Yes. Well, it’s sort of on the border of Escalon and Modesto, but its close enough. And there was always this thrill that came when talking about this “secret place” that my friends and I had discovered that for at least two summers served as our exclusive retreat.
Okay, it wasn’t really exclusive – it was the McHenry Recreation Area on River Road, but it was so seldom used during the week that we’d often find ourselves as the only people inside of the Army Corps of Engineers Park that wraps around a delicious bend in the Stanislaus River.
We were the kings of that place.
If you know where to go – and right now, with the rapidly changing river conditions I am no way advocating this – there’s a train trestle that runs along the back portion of the park that we used to hike back to and jump off of. Someone was badly injured there last year and almost lost a foot when they crashed straight down to the bottom of the landing area with all of the force that 40-foot drop will give you, and the amount of water being let out upstream has been changing over the past several months – while it might be raging onetime, it can be down the next and a similar fate might await.
But it was on that train trestle that I first met former Bulletin Managing Editor and longtime friend James Burns who had come from the opposite side of the bridge with some friends that I grew up with. He was there when I made the foolish move of trying to do a front flip to impress a girl that I was with, and when I over rotated the first thing to hit the water was my face.

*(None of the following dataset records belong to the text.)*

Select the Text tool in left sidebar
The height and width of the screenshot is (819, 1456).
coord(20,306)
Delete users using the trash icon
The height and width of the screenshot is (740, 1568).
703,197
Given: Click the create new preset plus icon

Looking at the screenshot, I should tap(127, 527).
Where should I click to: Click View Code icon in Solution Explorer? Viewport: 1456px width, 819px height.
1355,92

That could have ended very, very badly.
I’ll occasionally take River Road on my way home from work and pass by the gate and remember all of the good – and not so good – times that were had in the park.
We ended up having to call the cops one day because a group that was fishing near one of the beaches didn’t like the fact that a friend of mine had swam across the river from them. They were drunk, and by the time the Sherriff’s Deputy walked up, one of them had swam across the river himself and was throwing rocks in an attempt to knock my friend out of the tree. He got arrested and since nobody else had an ID on them, the deputy forced them to park their car across the street from the entrance and wait for somebody to come pick them up.

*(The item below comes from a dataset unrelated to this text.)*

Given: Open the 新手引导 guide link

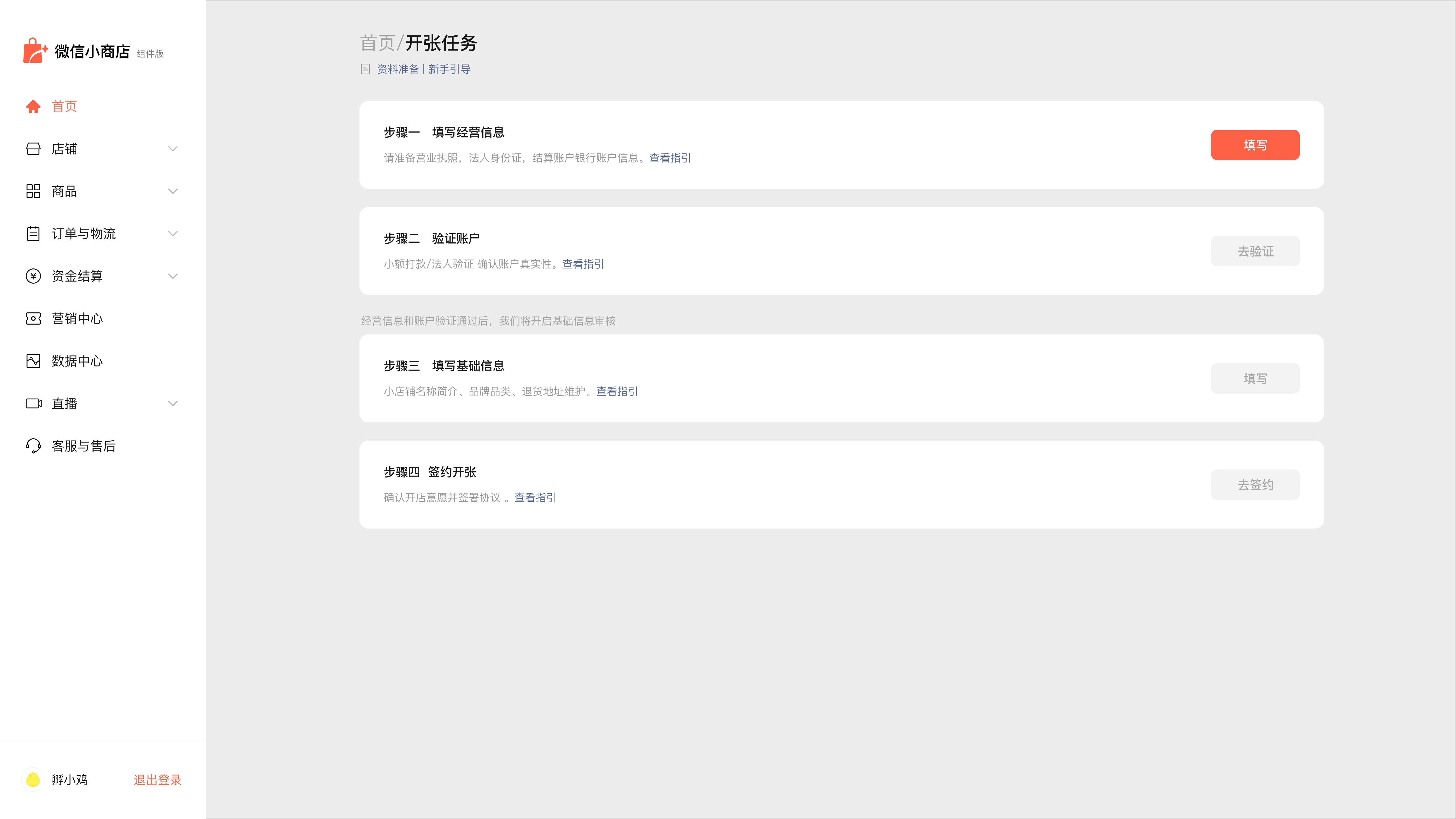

Naturally I honked as I pulled out on my way back home.
A few years later I was driving back to Modesto with my father and he and I pulled in.
“Where are we going?” he asked as we passed the main gate.
He was blown away when he saw the recently completed main beach area, and the place at the end of the road where we used to have a ropeswing in a tree that had long since lost its footing due to erosion and fell into the river was enchanting.
It wasn’t until he saw the train bridge that he had the full idea of what we used to do there as kids.
All it took was one look and he was sold.
That’s all it will take for you.
To get to McHenry Recreation Area take Highway 120 east out of Manteca to Murphy Road and turn right. Make a left on River Road and follow it all the way down. The road will eventually bend back to the left and approach the Escalon Sportsmen’s Club. The entrance will be on the right, and if you make it to McHenry Avenue you’ve gone roughly half-a-mile too far.
The park is open daily from morning until dusk and admission is free. Picnic sites are available at numerous places throughout. Campgrounds are also available in the secluded rear section of the park and can be reserved.